Input material –
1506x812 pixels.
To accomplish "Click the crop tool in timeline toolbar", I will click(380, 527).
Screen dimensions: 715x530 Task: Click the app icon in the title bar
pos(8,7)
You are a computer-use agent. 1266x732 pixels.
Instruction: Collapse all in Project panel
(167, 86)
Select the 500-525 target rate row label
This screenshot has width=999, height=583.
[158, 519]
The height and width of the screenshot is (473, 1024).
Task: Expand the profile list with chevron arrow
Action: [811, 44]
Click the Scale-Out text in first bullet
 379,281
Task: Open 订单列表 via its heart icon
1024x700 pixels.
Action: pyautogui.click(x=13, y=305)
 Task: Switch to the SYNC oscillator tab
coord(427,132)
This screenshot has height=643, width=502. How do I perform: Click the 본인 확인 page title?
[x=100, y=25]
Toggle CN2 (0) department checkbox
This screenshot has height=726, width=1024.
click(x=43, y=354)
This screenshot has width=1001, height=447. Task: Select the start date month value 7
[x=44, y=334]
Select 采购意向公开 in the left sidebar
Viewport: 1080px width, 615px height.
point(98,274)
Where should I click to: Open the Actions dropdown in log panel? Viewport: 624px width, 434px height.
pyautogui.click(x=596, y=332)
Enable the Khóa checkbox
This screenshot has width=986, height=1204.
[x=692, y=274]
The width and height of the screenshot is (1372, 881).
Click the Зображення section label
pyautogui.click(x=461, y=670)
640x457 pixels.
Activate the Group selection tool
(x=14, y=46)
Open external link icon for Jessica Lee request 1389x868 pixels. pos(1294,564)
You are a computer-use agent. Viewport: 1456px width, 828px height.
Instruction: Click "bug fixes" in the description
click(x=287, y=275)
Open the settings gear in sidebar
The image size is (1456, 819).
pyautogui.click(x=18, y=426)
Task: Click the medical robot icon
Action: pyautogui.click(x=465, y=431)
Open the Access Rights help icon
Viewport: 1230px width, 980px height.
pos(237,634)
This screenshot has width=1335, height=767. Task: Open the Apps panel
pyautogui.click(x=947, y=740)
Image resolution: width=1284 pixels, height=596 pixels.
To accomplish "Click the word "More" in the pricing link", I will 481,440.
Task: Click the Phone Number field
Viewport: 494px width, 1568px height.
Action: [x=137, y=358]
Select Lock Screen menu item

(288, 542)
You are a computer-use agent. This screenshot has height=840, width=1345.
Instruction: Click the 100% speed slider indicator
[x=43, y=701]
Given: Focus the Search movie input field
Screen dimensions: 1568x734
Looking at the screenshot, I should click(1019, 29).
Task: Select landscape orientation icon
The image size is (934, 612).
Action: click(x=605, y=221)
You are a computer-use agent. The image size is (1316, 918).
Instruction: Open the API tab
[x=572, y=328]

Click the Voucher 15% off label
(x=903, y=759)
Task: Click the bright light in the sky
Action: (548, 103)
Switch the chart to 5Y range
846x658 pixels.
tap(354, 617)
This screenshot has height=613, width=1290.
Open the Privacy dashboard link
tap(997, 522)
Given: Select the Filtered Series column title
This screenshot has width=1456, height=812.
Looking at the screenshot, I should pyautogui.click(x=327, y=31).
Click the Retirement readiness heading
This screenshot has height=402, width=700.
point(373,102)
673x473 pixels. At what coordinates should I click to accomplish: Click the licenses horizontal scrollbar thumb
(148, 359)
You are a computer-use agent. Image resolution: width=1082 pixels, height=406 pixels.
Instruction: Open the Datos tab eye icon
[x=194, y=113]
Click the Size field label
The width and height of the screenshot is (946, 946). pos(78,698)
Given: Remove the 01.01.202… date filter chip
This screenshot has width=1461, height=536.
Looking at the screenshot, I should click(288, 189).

Aim of the task – This exercise requires all the entries to be written out again exactly.

Exercise solution –
1506x812 pixels.
To accomplish "Click the crop tool in timeline toolbar", I will click(380, 527).
Screen dimensions: 715x530 Task: Click the app icon in the title bar
pos(8,7)
You are a computer-use agent. 1266x732 pixels.
Instruction: Collapse all in Project panel
(167, 86)
Select the 500-525 target rate row label
This screenshot has width=999, height=583.
[158, 519]
The height and width of the screenshot is (473, 1024).
Task: Expand the profile list with chevron arrow
Action: [811, 44]
Click the Scale-Out text in first bullet
 379,281
Task: Open 订单列表 via its heart icon
1024x700 pixels.
Action: pyautogui.click(x=13, y=305)
 Task: Switch to the SYNC oscillator tab
coord(427,132)
This screenshot has height=643, width=502. How do I perform: Click the 본인 확인 page title?
[x=100, y=25]
Toggle CN2 (0) department checkbox
This screenshot has height=726, width=1024.
click(x=43, y=354)
This screenshot has width=1001, height=447. Task: Select the start date month value 7
[x=44, y=334]
Select 采购意向公开 in the left sidebar
Viewport: 1080px width, 615px height.
point(98,274)
Where should I click to: Open the Actions dropdown in log panel? Viewport: 624px width, 434px height.
pyautogui.click(x=596, y=332)
Enable the Khóa checkbox
This screenshot has width=986, height=1204.
[x=692, y=274]
The width and height of the screenshot is (1372, 881).
Click the Зображення section label
pyautogui.click(x=461, y=670)
640x457 pixels.
Activate the Group selection tool
(x=14, y=46)
Open external link icon for Jessica Lee request 1389x868 pixels. pos(1294,564)
You are a computer-use agent. Viewport: 1456px width, 828px height.
Instruction: Click "bug fixes" in the description
click(x=287, y=275)
Open the settings gear in sidebar
The image size is (1456, 819).
pyautogui.click(x=18, y=426)
Task: Click the medical robot icon
Action: pyautogui.click(x=465, y=431)
Open the Access Rights help icon
Viewport: 1230px width, 980px height.
pos(237,634)
This screenshot has width=1335, height=767. Task: Open the Apps panel
pyautogui.click(x=947, y=740)
Image resolution: width=1284 pixels, height=596 pixels.
To accomplish "Click the word "More" in the pricing link", I will 481,440.
Task: Click the Phone Number field
Viewport: 494px width, 1568px height.
Action: [x=137, y=358]
Select Lock Screen menu item

(288, 542)
You are a computer-use agent. This screenshot has height=840, width=1345.
Instruction: Click the 100% speed slider indicator
[x=43, y=701]
Given: Focus the Search movie input field
Screen dimensions: 1568x734
Looking at the screenshot, I should click(1019, 29).
Task: Select landscape orientation icon
The image size is (934, 612).
Action: click(x=605, y=221)
You are a computer-use agent. The image size is (1316, 918).
Instruction: Open the API tab
[x=572, y=328]

Click the Voucher 15% off label
(x=903, y=759)
Task: Click the bright light in the sky
Action: (548, 103)
Switch the chart to 5Y range
846x658 pixels.
tap(354, 617)
This screenshot has height=613, width=1290.
Open the Privacy dashboard link
tap(997, 522)
Given: Select the Filtered Series column title
This screenshot has width=1456, height=812.
Looking at the screenshot, I should pyautogui.click(x=327, y=31).
Click the Retirement readiness heading
This screenshot has height=402, width=700.
point(373,102)
673x473 pixels. At what coordinates should I click to accomplish: Click the licenses horizontal scrollbar thumb
(148, 359)
You are a computer-use agent. Image resolution: width=1082 pixels, height=406 pixels.
Instruction: Open the Datos tab eye icon
[x=194, y=113]
Click the Size field label
The width and height of the screenshot is (946, 946). pos(78,698)
Given: Remove the 01.01.202… date filter chip
This screenshot has width=1461, height=536.
Looking at the screenshot, I should click(288, 189).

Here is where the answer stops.